Task objective |
Convert the rows starting at the line that contains "Task: Delete the 高 label row" and ending at the line that contains "How do I perform: Delete" into a JSON list of strings, one string per line, with blank lines omitted.

Supplied data |
---

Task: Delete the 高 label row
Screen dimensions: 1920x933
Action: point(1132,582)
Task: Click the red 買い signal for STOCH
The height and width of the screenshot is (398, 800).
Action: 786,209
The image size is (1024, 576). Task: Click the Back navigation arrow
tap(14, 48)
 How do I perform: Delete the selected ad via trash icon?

---

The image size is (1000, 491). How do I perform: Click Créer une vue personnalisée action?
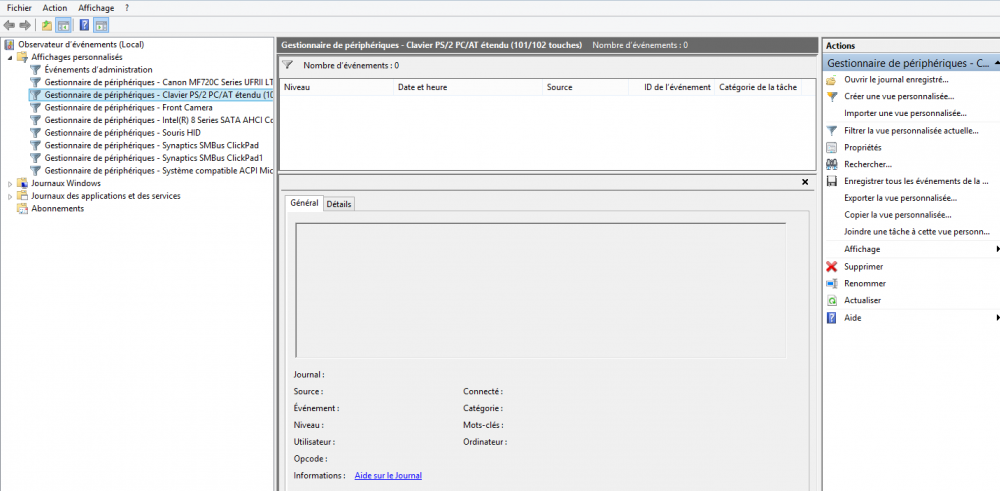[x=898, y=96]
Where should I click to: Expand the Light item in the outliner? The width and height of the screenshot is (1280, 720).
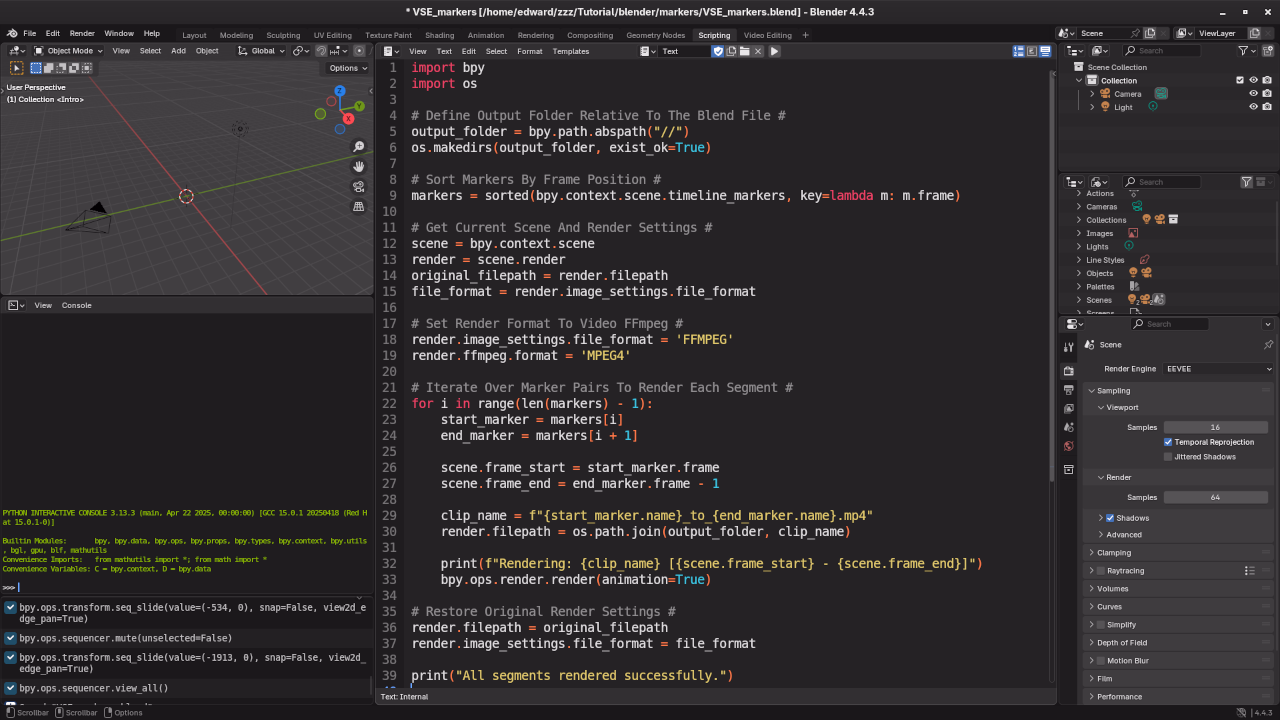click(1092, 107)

---

Complete answer |
[
  "Task: Delete the 高 label row",
  "Screen dimensions: 1920x933",
  "Action: point(1132,582)",
  "Task: Click the red 買い signal for STOCH",
  "The height and width of the screenshot is (398, 800).",
  "Action: 786,209",
  "The image size is (1024, 576). Task: Click the Back navigation arrow",
  "tap(14, 48)",
  " How do I perform: Delete the selected ad via trash icon?"
]